On 6 Sep 2001 [EMAIL PROTECTED] wrote:
> stas 01/09/05 19:36:44
>
> Modified: perl-framework/Apache-Test/lib/Apache TestConfig.pm
> TestConfigParse.pm
> Log:
> - enable taint mode in tests via PerlSwitches -T
> - untaint $ENV{PATH} before using open "-|"
[snip]
> diff -u -r1.7 -r1.8
> --- TestConfigParse.pm 2001/08/20 15:20:50 1.7
> +++ TestConfigParse.pm 2001/09/06 02:36:44 1.8
> @@ -220,6 +220,8 @@
>
> my $version;
> my $cmd = "$httpd -v";
> + # untaint
> + $ENV{PATH} = '/bin:/usr/bin';
> open my $v, '-|', $cmd or die "$cmd failed: $!";
>
> local $_;
This breaks on mine even though $httpd is an absolute path at this point.
I'm not familiar enough with Perl to know why this should be, but is there
a better way (like $ENV{PATH} = '/bin:/usr/bin' unless $httpd =~ m:^/:;).
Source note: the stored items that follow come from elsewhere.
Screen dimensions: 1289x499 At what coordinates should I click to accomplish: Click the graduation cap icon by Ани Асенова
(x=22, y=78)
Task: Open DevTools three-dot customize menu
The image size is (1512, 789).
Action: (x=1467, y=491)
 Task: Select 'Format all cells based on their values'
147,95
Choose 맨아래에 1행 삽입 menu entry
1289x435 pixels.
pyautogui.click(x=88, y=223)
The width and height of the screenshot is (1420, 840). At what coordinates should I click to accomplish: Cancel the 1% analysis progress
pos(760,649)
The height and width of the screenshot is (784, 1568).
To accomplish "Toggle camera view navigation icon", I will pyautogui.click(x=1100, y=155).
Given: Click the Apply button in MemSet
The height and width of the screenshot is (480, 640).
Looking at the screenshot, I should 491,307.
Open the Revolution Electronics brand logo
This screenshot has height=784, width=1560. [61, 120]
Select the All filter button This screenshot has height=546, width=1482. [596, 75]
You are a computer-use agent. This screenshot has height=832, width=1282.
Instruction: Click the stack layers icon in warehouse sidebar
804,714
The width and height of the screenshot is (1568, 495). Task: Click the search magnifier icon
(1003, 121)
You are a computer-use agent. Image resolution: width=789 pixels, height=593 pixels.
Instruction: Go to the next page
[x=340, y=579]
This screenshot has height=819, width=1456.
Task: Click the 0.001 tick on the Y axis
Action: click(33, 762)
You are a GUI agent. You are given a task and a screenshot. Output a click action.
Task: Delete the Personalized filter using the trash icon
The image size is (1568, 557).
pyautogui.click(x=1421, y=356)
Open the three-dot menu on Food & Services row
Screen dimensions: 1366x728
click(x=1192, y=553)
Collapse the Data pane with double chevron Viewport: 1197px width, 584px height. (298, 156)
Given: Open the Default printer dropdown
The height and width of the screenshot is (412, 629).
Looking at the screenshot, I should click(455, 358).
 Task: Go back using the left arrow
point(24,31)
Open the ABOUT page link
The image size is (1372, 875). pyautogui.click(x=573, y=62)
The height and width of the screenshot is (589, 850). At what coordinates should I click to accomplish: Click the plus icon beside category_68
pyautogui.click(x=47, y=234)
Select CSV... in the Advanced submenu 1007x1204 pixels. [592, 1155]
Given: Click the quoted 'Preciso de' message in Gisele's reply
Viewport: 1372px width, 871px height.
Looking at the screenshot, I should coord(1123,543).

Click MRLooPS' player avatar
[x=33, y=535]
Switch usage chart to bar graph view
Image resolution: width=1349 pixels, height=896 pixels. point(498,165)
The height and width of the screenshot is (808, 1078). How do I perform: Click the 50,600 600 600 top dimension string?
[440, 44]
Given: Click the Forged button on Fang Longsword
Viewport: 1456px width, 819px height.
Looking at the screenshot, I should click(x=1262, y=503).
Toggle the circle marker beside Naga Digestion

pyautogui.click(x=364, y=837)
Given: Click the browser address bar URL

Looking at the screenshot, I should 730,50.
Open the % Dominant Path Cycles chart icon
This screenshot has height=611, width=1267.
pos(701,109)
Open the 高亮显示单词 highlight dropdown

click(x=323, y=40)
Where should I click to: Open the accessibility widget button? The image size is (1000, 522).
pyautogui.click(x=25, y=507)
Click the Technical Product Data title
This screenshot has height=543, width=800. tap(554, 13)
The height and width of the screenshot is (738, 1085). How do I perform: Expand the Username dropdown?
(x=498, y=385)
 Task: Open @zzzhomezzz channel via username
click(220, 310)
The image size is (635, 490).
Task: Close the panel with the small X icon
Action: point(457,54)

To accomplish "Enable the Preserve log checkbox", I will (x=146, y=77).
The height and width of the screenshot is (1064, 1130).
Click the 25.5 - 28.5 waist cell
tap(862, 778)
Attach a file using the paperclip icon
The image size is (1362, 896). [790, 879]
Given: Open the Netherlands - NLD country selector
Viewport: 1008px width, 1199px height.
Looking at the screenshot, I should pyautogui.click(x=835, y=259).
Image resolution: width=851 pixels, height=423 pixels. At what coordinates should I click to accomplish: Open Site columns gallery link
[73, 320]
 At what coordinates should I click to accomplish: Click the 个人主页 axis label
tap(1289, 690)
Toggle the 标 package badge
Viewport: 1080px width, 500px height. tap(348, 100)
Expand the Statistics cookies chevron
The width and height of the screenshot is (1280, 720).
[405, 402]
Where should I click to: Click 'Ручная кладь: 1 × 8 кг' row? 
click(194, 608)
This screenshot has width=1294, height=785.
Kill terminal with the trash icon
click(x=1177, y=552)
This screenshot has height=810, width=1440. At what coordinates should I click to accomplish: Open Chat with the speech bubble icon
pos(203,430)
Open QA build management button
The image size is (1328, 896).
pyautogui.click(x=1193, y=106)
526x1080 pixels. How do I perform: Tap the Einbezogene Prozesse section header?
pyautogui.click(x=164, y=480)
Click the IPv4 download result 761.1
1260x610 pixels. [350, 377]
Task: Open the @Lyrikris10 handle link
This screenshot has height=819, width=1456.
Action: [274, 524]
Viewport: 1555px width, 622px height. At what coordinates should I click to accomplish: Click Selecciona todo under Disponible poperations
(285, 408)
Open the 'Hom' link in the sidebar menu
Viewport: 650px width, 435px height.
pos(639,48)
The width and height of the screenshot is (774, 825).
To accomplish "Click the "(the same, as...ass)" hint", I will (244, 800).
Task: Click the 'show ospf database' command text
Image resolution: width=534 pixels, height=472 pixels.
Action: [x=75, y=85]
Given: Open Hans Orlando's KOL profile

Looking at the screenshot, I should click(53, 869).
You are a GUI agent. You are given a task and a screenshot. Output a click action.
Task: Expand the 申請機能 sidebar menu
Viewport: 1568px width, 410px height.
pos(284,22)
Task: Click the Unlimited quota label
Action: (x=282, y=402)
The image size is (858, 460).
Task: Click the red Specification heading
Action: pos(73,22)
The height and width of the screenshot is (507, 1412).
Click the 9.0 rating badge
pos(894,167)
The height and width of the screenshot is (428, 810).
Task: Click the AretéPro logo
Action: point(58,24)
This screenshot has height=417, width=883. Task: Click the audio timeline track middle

Would that successfully untaint it?
I can't tell, since mine doesn't complain about it being tainted at this
point and I can't figure out a way to make it do so. Why do you need to
untaint here anyway? Is this something from mod_perl? I'm confused!
Gary
[ Gary Benson, Red Hat Europe ][ [EMAIL PROTECTED] ][ GnuPG 60E8793A ]